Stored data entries
• • • • •

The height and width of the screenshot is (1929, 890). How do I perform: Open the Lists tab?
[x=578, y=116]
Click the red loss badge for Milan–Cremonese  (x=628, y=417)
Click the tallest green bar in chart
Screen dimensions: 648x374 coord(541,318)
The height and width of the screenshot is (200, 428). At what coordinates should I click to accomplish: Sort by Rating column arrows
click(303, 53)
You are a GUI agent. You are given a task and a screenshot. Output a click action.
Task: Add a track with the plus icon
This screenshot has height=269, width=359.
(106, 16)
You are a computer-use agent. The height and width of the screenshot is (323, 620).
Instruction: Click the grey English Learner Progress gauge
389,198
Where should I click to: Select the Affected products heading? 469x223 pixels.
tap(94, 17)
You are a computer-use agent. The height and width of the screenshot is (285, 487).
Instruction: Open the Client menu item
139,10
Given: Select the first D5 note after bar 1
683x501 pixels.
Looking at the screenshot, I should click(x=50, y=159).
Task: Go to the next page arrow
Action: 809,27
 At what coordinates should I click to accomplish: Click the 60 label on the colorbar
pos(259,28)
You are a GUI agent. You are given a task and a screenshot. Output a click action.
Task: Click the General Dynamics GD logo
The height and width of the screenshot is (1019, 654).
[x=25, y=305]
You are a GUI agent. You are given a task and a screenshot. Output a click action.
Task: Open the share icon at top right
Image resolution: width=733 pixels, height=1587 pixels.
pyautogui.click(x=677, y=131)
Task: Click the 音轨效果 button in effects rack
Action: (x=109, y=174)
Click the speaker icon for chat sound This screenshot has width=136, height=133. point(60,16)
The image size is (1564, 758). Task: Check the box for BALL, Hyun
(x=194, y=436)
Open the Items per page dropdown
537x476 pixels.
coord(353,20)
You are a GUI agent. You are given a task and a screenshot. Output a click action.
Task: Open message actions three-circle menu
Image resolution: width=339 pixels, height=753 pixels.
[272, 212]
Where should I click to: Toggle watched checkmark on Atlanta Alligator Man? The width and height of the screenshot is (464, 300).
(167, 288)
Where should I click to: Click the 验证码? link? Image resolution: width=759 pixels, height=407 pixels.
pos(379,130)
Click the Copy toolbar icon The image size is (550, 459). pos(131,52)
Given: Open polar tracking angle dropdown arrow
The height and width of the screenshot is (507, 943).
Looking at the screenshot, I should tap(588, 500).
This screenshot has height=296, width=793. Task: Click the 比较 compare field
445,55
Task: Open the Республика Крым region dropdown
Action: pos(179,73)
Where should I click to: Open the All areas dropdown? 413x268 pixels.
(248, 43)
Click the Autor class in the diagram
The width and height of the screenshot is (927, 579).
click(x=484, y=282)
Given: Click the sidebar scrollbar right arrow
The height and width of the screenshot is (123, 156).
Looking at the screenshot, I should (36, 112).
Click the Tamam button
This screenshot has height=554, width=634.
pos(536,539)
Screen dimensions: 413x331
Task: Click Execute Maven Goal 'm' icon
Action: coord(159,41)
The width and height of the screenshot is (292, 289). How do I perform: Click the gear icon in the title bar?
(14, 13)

• • • • •

### THE TASK
Type the records out again. Match them exactly.

### RESPONSE TO THE TASK
The height and width of the screenshot is (1929, 890). How do I perform: Open the Lists tab?
[x=578, y=116]
Click the red loss badge for Milan–Cremonese  (x=628, y=417)
Click the tallest green bar in chart
Screen dimensions: 648x374 coord(541,318)
The height and width of the screenshot is (200, 428). At what coordinates should I click to accomplish: Sort by Rating column arrows
click(303, 53)
You are a GUI agent. You are given a task and a screenshot. Output a click action.
Task: Add a track with the plus icon
This screenshot has height=269, width=359.
(106, 16)
You are a computer-use agent. The height and width of the screenshot is (323, 620).
Instruction: Click the grey English Learner Progress gauge
389,198
Where should I click to: Select the Affected products heading? 469x223 pixels.
tap(94, 17)
You are a computer-use agent. The height and width of the screenshot is (285, 487).
Instruction: Open the Client menu item
139,10
Given: Select the first D5 note after bar 1
683x501 pixels.
Looking at the screenshot, I should click(x=50, y=159).
Task: Go to the next page arrow
Action: 809,27
 At what coordinates should I click to accomplish: Click the 60 label on the colorbar
pos(259,28)
You are a GUI agent. You are given a task and a screenshot. Output a click action.
Task: Click the General Dynamics GD logo
The height and width of the screenshot is (1019, 654).
[x=25, y=305]
You are a GUI agent. You are given a task and a screenshot. Output a click action.
Task: Open the share icon at top right
Image resolution: width=733 pixels, height=1587 pixels.
pyautogui.click(x=677, y=131)
Task: Click the 音轨效果 button in effects rack
Action: (x=109, y=174)
Click the speaker icon for chat sound This screenshot has width=136, height=133. point(60,16)
The image size is (1564, 758). Task: Check the box for BALL, Hyun
(x=194, y=436)
Open the Items per page dropdown
537x476 pixels.
coord(353,20)
You are a GUI agent. You are given a task and a screenshot. Output a click action.
Task: Open message actions three-circle menu
Image resolution: width=339 pixels, height=753 pixels.
[272, 212]
Where should I click to: Toggle watched checkmark on Atlanta Alligator Man? The width and height of the screenshot is (464, 300).
(167, 288)
Where should I click to: Click the 验证码? link? Image resolution: width=759 pixels, height=407 pixels.
pos(379,130)
Click the Copy toolbar icon The image size is (550, 459). pos(131,52)
Given: Open polar tracking angle dropdown arrow
The height and width of the screenshot is (507, 943).
Looking at the screenshot, I should tap(588, 500).
This screenshot has height=296, width=793. Task: Click the 比较 compare field
445,55
Task: Open the Республика Крым region dropdown
Action: pos(179,73)
Where should I click to: Open the All areas dropdown? 413x268 pixels.
(248, 43)
Click the Autor class in the diagram
The width and height of the screenshot is (927, 579).
click(x=484, y=282)
Given: Click the sidebar scrollbar right arrow
The height and width of the screenshot is (123, 156).
Looking at the screenshot, I should (36, 112).
Click the Tamam button
This screenshot has height=554, width=634.
pos(536,539)
Screen dimensions: 413x331
Task: Click Execute Maven Goal 'm' icon
Action: coord(159,41)
The width and height of the screenshot is (292, 289). How do I perform: Click the gear icon in the title bar?
(14, 13)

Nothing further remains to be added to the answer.